0

I am in the process of re-writing a stored procedure that obtains the row count and max Id of all tables in a database. The database has close to 500 tables and over a billion entries, so the old procedure is way too slow to continue to use.

Here is the old procedure:

DECLARE @TableRowCounts TABLE ([TableName] VARCHAR(128), [RowCount] BIGINT, [MaxId] BIGINT) ;
INSERT INTO @TableRowCounts ([TableName], [RowCount], [MaxId])
EXEC sp_MSforeachtable 'SELECT ''?'' [TableName], COUNT(*) [RowCount], MAX(Id) [MaxId] FROM ?' ;
SELECT [TableName], [RowCount], [MaxId]
FROM @TableRowCounts
ORDER BY [TableName]

This would give a result something like the following:

TableName | RowCount | MaxId
-------------------------------
TableA    | 12345678 | 12345688
TableB    | 90123456 | 90123466
TableC    | 78901234 | 78901244

I can't quite say how long it takes to run because I have yet to actually observe it complete at the current database's size.

Here is a work-in-progress new query:

SELECT 
  o.NAME, 
  i.rowcnt
FROM sysindexes AS i
INNER JOIN sysobjects AS o ON i.id = o.id
--INNER JOIN sys.tables AS t ON t.[object_id] = o.id ???
--INNER JOIN sys.schemas AS s on t.[schema_id] = s.[schema_id] ???
--INNER JOIN sys.columns AS c on t.[object_id] = c.[object_id] ???
WHERE i.indid < 2  AND OBJECTPROPERTY(o.id, 'IsMSShipped') = 0
ORDER BY o.NAME

My idea was to use sys.schemas and sys.columns so that I can use MAX(Id) inside of my SELECT, but I am currently stuck on how to fully incorporate this functionality.
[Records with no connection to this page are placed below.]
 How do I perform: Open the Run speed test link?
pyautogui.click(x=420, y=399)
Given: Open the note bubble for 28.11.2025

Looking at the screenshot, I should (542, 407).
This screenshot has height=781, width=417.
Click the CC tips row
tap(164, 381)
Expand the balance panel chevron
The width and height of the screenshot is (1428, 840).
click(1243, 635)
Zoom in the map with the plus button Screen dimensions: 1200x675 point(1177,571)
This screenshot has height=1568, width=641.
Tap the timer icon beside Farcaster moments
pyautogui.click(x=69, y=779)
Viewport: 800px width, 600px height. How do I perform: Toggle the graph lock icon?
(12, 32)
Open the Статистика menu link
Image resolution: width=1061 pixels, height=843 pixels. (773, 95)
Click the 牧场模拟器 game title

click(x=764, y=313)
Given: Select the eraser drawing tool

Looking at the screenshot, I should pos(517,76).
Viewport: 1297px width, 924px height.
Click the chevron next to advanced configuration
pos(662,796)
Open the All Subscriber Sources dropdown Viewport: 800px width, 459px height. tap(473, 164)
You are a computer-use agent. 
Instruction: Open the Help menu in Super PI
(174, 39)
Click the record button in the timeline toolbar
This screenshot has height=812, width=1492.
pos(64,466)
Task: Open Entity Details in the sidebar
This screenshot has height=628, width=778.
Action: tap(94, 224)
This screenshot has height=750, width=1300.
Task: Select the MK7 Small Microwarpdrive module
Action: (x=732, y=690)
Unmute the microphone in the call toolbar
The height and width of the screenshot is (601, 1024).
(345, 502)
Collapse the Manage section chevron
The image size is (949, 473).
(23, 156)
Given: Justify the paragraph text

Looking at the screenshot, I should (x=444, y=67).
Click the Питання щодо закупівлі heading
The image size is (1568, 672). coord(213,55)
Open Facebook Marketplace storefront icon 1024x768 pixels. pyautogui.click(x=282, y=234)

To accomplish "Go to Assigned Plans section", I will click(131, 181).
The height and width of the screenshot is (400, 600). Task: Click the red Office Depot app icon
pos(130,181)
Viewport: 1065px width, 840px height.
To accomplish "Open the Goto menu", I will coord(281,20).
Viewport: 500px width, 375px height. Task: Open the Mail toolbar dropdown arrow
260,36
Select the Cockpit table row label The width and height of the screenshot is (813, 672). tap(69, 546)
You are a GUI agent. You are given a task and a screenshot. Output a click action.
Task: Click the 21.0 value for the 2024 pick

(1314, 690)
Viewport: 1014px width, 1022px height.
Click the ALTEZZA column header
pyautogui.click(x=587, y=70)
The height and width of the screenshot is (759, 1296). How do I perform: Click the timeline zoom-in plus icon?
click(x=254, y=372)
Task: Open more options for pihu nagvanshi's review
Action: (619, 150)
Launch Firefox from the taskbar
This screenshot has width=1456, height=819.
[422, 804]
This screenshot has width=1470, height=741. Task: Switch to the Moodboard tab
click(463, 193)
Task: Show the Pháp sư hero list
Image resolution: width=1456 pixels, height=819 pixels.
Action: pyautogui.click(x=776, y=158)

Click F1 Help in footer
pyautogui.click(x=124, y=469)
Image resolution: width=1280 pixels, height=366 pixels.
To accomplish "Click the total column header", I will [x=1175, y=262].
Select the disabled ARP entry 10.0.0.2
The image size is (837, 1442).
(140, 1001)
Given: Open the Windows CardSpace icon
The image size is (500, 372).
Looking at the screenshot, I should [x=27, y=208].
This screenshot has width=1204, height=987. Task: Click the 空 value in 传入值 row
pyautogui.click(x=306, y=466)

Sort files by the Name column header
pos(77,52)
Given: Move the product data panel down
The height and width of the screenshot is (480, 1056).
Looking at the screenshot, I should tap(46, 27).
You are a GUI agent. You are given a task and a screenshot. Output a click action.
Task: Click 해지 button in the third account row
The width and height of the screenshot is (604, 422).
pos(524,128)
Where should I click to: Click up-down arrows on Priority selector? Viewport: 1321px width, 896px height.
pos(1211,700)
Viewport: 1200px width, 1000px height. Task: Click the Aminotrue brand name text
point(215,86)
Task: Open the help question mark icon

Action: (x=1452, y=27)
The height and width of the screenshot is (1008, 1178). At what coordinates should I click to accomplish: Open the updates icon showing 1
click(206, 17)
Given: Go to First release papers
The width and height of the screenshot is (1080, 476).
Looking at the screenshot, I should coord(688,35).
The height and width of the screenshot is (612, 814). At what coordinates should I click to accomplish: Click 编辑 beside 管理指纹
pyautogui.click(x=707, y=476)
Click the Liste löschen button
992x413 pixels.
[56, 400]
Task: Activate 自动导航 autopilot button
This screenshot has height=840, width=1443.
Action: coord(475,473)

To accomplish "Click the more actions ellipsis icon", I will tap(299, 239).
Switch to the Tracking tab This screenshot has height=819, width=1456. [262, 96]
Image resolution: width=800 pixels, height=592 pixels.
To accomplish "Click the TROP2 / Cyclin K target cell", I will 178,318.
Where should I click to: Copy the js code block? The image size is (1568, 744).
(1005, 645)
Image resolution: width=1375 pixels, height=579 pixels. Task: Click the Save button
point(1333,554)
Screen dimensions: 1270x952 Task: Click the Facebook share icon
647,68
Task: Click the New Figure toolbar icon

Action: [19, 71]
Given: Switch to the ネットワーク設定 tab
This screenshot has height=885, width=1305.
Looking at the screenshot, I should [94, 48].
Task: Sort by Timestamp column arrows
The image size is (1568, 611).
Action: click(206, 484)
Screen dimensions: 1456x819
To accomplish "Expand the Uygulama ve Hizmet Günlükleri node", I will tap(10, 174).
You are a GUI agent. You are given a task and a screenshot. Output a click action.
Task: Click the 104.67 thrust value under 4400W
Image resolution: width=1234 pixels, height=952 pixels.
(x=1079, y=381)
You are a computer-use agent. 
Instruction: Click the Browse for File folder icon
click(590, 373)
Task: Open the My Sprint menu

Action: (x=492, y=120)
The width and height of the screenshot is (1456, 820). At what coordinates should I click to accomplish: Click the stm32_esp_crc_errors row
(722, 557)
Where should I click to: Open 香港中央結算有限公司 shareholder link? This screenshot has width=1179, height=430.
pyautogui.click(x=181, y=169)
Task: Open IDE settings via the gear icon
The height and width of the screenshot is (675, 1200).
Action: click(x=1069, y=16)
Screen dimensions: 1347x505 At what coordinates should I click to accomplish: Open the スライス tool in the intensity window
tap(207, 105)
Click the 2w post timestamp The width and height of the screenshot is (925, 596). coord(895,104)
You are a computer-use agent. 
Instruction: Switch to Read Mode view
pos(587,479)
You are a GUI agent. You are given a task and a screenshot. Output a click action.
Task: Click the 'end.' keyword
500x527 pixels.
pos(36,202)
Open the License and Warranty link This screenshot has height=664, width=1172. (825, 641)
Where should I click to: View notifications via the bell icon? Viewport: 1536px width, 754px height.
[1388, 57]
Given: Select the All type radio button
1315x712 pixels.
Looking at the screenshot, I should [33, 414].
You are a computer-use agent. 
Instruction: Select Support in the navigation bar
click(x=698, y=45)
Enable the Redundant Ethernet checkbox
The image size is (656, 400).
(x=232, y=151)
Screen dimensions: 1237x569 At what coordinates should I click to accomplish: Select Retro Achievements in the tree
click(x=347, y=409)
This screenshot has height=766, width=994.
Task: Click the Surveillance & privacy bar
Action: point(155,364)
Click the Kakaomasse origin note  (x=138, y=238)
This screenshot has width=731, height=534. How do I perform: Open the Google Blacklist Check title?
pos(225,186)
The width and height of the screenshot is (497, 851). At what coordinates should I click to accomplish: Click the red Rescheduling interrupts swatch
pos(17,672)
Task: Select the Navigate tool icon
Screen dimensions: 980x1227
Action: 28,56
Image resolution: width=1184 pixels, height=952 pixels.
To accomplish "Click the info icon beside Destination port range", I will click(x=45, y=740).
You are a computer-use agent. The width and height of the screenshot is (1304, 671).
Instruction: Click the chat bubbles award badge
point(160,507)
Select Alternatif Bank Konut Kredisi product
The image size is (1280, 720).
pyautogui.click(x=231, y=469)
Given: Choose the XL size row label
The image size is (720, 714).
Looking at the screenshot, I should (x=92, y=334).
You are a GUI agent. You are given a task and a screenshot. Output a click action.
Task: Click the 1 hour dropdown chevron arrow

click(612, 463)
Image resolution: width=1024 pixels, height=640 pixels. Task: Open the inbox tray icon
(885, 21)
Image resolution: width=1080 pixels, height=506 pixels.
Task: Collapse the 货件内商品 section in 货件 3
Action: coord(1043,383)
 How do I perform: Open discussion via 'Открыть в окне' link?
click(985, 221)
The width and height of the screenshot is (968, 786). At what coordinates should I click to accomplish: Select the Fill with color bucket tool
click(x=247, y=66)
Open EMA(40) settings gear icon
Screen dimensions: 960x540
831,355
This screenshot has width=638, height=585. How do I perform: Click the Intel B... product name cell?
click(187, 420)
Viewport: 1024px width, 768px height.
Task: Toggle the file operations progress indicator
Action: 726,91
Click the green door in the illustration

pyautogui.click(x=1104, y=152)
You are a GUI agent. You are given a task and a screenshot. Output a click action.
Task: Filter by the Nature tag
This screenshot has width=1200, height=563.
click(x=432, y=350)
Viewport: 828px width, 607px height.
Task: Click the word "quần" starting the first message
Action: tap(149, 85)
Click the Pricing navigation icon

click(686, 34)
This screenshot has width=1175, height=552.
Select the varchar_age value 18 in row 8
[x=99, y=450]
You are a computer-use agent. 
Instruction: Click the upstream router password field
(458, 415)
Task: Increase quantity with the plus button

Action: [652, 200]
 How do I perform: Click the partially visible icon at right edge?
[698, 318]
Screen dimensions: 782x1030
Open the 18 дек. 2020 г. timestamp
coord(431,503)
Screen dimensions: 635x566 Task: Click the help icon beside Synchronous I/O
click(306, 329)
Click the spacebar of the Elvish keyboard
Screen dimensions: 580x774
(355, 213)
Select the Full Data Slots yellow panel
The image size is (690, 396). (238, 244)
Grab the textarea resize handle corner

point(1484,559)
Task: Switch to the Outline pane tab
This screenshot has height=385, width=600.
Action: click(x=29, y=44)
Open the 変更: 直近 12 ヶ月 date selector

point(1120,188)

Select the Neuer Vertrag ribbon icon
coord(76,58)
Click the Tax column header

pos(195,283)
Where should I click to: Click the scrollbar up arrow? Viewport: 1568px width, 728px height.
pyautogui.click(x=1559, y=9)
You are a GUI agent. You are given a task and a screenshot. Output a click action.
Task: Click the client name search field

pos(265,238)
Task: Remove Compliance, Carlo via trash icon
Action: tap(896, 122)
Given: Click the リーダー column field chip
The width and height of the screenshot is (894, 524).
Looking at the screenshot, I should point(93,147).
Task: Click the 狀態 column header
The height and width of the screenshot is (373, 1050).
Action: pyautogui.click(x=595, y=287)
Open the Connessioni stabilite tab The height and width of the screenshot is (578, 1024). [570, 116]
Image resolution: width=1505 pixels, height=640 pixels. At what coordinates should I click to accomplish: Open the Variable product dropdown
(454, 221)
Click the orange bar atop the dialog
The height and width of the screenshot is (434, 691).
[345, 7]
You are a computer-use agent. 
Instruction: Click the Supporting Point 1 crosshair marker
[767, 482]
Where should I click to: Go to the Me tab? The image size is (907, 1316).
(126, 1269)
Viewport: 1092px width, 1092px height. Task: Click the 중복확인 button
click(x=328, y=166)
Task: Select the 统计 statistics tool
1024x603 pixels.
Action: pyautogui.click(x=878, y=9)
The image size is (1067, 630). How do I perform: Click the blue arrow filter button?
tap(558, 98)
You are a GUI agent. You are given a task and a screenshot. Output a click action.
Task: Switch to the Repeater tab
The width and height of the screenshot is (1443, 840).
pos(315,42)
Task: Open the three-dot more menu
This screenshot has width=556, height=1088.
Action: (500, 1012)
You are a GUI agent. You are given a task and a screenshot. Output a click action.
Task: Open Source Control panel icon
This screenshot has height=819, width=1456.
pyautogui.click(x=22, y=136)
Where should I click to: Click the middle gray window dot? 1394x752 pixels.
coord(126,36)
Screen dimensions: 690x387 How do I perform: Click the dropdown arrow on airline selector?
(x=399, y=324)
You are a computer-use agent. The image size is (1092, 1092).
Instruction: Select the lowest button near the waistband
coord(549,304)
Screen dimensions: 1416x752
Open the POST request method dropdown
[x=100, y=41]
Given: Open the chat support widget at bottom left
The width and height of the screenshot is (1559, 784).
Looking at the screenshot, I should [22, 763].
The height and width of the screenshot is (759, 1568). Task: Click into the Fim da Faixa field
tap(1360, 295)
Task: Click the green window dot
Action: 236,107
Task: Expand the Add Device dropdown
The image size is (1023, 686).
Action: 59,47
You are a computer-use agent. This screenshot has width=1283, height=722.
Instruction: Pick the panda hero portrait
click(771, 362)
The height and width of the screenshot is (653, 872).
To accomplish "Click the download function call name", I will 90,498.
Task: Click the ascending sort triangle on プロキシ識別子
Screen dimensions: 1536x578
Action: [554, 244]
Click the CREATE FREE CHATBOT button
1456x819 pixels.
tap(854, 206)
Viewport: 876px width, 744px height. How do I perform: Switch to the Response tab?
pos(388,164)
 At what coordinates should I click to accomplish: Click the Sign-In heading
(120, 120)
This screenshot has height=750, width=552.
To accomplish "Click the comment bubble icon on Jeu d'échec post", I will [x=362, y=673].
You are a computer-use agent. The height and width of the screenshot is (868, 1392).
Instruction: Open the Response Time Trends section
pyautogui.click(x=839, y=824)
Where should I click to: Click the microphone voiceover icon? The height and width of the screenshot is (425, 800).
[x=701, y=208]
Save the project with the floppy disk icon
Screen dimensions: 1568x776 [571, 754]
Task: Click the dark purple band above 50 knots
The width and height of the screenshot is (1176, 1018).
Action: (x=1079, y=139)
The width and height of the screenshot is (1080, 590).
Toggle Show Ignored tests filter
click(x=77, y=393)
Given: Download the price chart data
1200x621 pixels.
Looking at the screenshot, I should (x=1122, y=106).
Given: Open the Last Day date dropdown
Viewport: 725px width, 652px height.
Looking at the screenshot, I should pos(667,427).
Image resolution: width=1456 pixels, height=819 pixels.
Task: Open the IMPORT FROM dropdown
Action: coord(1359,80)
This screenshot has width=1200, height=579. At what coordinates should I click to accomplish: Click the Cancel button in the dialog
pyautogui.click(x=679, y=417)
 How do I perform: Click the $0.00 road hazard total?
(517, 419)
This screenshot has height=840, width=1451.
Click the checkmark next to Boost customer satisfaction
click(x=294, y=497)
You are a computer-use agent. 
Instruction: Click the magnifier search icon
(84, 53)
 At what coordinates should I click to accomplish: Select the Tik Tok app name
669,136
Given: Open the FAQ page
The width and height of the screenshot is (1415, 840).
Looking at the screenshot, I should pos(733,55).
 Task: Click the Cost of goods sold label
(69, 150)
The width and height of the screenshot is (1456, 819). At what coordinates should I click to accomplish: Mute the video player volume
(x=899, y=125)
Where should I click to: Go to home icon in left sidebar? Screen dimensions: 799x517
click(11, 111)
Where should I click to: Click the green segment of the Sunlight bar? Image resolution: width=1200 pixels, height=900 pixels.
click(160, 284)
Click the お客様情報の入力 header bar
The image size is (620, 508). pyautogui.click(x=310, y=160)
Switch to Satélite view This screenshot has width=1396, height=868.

If there is another, better way to do this, I am open to suggestions.

I do need both the row count and MAX(Id). My dataset should not contain any missing Ids, and this will help show that one is missing at a glance. The data is being cached from an external source, and no Ids should be missing, so if the row count is not equal to MAX(Id), the client consuming the database can see this and take the necessary actions to fill in the missing rows. The client also uses the row count and MAX(Id) for other tasks, such as comparing the external source's current Id to the database's max id. If the external source's current Id is greater than the database's MAX(Id), there is work to be done.

Haus
  • 1,492
  • 7
  • 23
  • Just a note, but MAX(Id) won't give you the proper row count if your tables have ever had a DELETE run on them or if Id is an IDENTITY column and the identity has been reseeded at any time. Might not be the case for you but wanted to point that out. – squillman Mar 11 '19 at 11:39
  • What if column of name Id is not present in any of the table? – Suraj Kumar Mar 11 '19 at 11:39
  • Try this to get the row count https://stackoverflow.com/a/2221898/10532500 – Suraj Kumar Mar 11 '19 at 11:40
  • @squillman I understand this. Sorry if my wording is unclear. I want the row count as well as the max id of the table. – Haus Mar 11 '19 at 12:00
  • @SurajKumar All tables have the same schema, so `Id` is guaranteed to be present. Thank you for the link, but my new procedure already successfully gets the row count for each table, just not `MAX(Id)` – Haus Mar 11 '19 at 12:01
  • I think it would help if you could tell us *why* you need the max `id` value for each table all in one go? – iamdave Mar 11 '19 at 12:10
  • @iamdave I have appended the original post to explain why I need both. Essentially it is required by the client program to determine what work needs to be done. – Haus Mar 11 '19 at 12:13
  • *what work needs to be done" - Across a billion rows of data, what does this actually mean? This seems like a badly designed solution to a problem you have still yet to explain. I would imagine there is a much more elegant solution to your problem than this one, though without knowing that actual purpose, we can't help you with it. – iamdave Mar 11 '19 at 12:16
  • @iamdave The external data source I am caching locally provides a "Current Id", which designates the last record added. I need to be able to check my local database's `MAX(Id)` and compare it to the external data source's "Current Id", and if it is less than the source, the client will see this and queue tasks that will download the data and store them in the local database. The row count is then for determining if any records may be missing. – Haus Mar 11 '19 at 12:18
  • @Haus Request you to check my answer. – Suraj Kumar Mar 11 '19 at 12:40
  • Have you tried creating a trigger in each table, that updates a separate table that stipulates all the Tables in total? So you would have a table called `DatabaseTables`, within this table you will have all the tables listed as rows, with the columns as your expected results. Then you can can simple run a select query like `SELECT * FROM DATABASETABLES`. Would this work? – Attie Wagner Mar 11 '19 at 13:03

2 Answers2

1

As explained in my comment, you can use triggers to accomplish this.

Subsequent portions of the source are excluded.